==== PAGE EXTRACT ====
A smart teacher would think of ways to stand out in the tutor field, as a way to make their wages and continue to do what they love, that is make a difference with children. This article, if you ignore the social issues and focus more on the mechanics of teaching not tied to the established dogma, seems to me to be one way to adapt older teaching methods for a younger more diverse (both economically, socially and class wise) customer base.
That and learning how to barter for goods, rather than just money.
I was in several fast track programs while in high school and the ones that stood out were they ones that used conventual methods to teach. I can remember learning how to win at Tic Tac Toe in a Math class, as a way to understand logic. And another in History that had us giving short oral presentations each Friday, after a week of research in the library.
==== SOURCE EXCERPT ====
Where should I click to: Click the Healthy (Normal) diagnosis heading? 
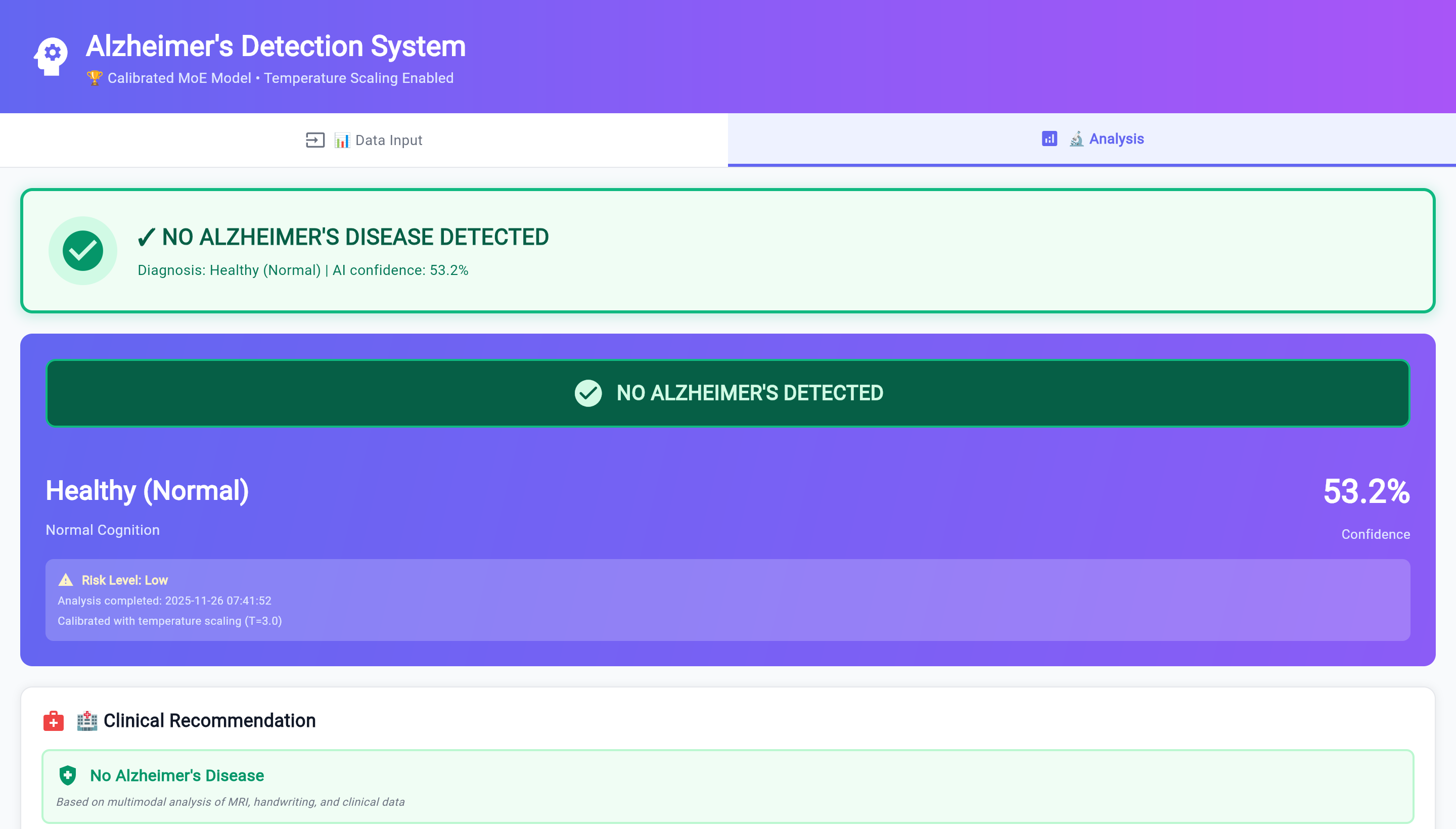click(148, 491)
====
OBJECTIVES →
1: Answer these about the teaching comment, one short line each:
(a) What game did the writer learn to win in a Math class, and why?
(b) How often did the History class give short oral presentations?
(c) Besides making money, what does the comment suggest learning how to do?
2: Update the teaching comment: rewrite the part between "That and learning" and "in the library.", inclusive, changing "Friday" to "Monday".
3: Write what comes next in the teaching comment, picking up from where it stops.

RESULTS OF THE EXERCISE →
1:
(a) Tic Tac Toe, as a way to understand logic.
(b) Each Friday, after a week of research in the library.
(c) How to barter for goods.

2:
That and learning how to barter for goods, rather than just money.
I was in several fast track programs while in high school and the ones that stood out were they ones that used conventual methods to teach. I can remember learning how to win at Tic Tac Toe in a Math class, as a way to understand logic. And another in History that had us giving short oral presentations each Monday, after a week of research in the library.

3:
Algebra classes taught by Nadine Ebri look different than the ones you probably took in school. Students practice equations through singing, dancing and drawing. Activities are sculpted around their hobbies and interests: anime, gaming, Minecraft. Problem-solving is a team sport, rather than an individual sprint to the right answer. Ebri, a math teacher and tech specialist for Duval County Schools in Florida, is using new techniques designed to promote equity. If kids of color, girls and low-income students engage, they'll be more likely to pursue high-level math classes, the argument goes. That can open doors to competitive colleges and lucrative careers. After Ebri switched to emphasizing real-world problems and collaboration, her students, most of whom are Black, improved their scores on Florida's math exam in 2020-21 – even with 1 in 3 learning from home.